After “Turok” I managed to bag a copy of eventually “Halo: Combat Evolved”, developed by “Bungie © 2001.” Now that was really the first Sci-fi shooter I obsessed over. To this day it is probably one of the best shooters I’ve ever played and that rank will stay for sure. It was so good for a few simple reasons. It was fresh, it had a great story to it, great graphics for the time and it was oh so fun. “Halo 2” took over when it arrived because of the new expansive multiplayer and incredible graphics but even with that, I still revisit Halo one and not two.


Just after Halo 2 came out, and once I’d played it to death with my friends. I wanted to get back into RPG’s remembering the days playing Baldur’s Gate. Mum had just got a new family Pc and I had the Xbox, so I started to search around and began to collect the gems that I’d missed over the years.
That was when I discovered “The Elder Scrolls 3: Morrowind Game of The Year Edition.” Developed by “Bethesda Game Studios”, and published by “Bethesda Softworks and Ubisoft © 2003.” I decided to get it on Xbox because that was what I was most familiar with but I had no idea what I was getting myself into.

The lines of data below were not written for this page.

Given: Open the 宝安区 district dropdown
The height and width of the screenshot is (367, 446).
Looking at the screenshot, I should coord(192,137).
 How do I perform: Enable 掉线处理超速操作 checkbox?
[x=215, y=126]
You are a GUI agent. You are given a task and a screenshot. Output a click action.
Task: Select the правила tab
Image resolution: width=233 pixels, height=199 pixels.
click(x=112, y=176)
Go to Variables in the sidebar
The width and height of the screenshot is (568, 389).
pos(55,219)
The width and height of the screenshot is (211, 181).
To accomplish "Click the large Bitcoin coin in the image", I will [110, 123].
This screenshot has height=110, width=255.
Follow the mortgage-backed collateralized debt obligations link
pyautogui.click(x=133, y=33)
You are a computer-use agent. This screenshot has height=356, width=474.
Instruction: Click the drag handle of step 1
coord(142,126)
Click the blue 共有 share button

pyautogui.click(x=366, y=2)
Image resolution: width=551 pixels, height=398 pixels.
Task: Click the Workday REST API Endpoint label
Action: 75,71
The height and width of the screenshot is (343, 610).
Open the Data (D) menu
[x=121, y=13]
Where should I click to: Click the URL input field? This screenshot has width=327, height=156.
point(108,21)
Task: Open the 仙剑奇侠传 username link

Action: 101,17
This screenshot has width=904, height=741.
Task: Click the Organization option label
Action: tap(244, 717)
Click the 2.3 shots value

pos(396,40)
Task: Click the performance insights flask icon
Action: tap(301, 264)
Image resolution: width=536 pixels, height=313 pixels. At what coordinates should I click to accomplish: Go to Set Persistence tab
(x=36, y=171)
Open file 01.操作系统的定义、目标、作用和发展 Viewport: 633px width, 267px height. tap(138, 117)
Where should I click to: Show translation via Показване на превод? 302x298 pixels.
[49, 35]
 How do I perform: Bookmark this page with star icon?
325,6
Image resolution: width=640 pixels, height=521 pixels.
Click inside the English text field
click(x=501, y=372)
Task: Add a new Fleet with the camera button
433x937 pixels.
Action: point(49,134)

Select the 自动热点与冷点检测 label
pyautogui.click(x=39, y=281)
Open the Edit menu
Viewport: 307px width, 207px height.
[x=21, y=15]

The game was a beast. Mammoth in size and so detailed that it mind boggled me at first. Overwhelmed, I abandoned it for a while, initially put off by the seemingly dated visuals.


But not wanting to feel like I’d wasted my money, I returned to it and really sunk my teeth in. 450 hours or more later I think I pulled them out. I had discovered the mesmerising depth and beauty of the “Elder scrolls” world and from that time onwards, I had a new favourite game above all others. The sheer quantity and variety of Items had me trekking for hours and hours across the entire map scouring every inch of fogged map, and the difficulty lead to countless reloads which only hooked me more. That was the game that really highlighted my personality in RPG’s as an obsessive explorer and compulsive hoarder. Lol

Another RPG that I was massively into at the time was “Champions of Norrath: Relms of Everquest” on PS2 produced by “snowblind  Studios ©2004”. It is a hack and slash action RPG designed to be played single player or up to 4 player with friends as I mostly did. It was great because we could all meet up at a house and bring our memory cards to import our single player characters then go questing together. Simple but addictive fun, and was made more addictive by the limitless variety of randomly generated items and unique rare items to collect. It had a sequel in 2005 which was essentially the same but bigger game and more characters. It was so much fun and probably the best PS2 game I ever played.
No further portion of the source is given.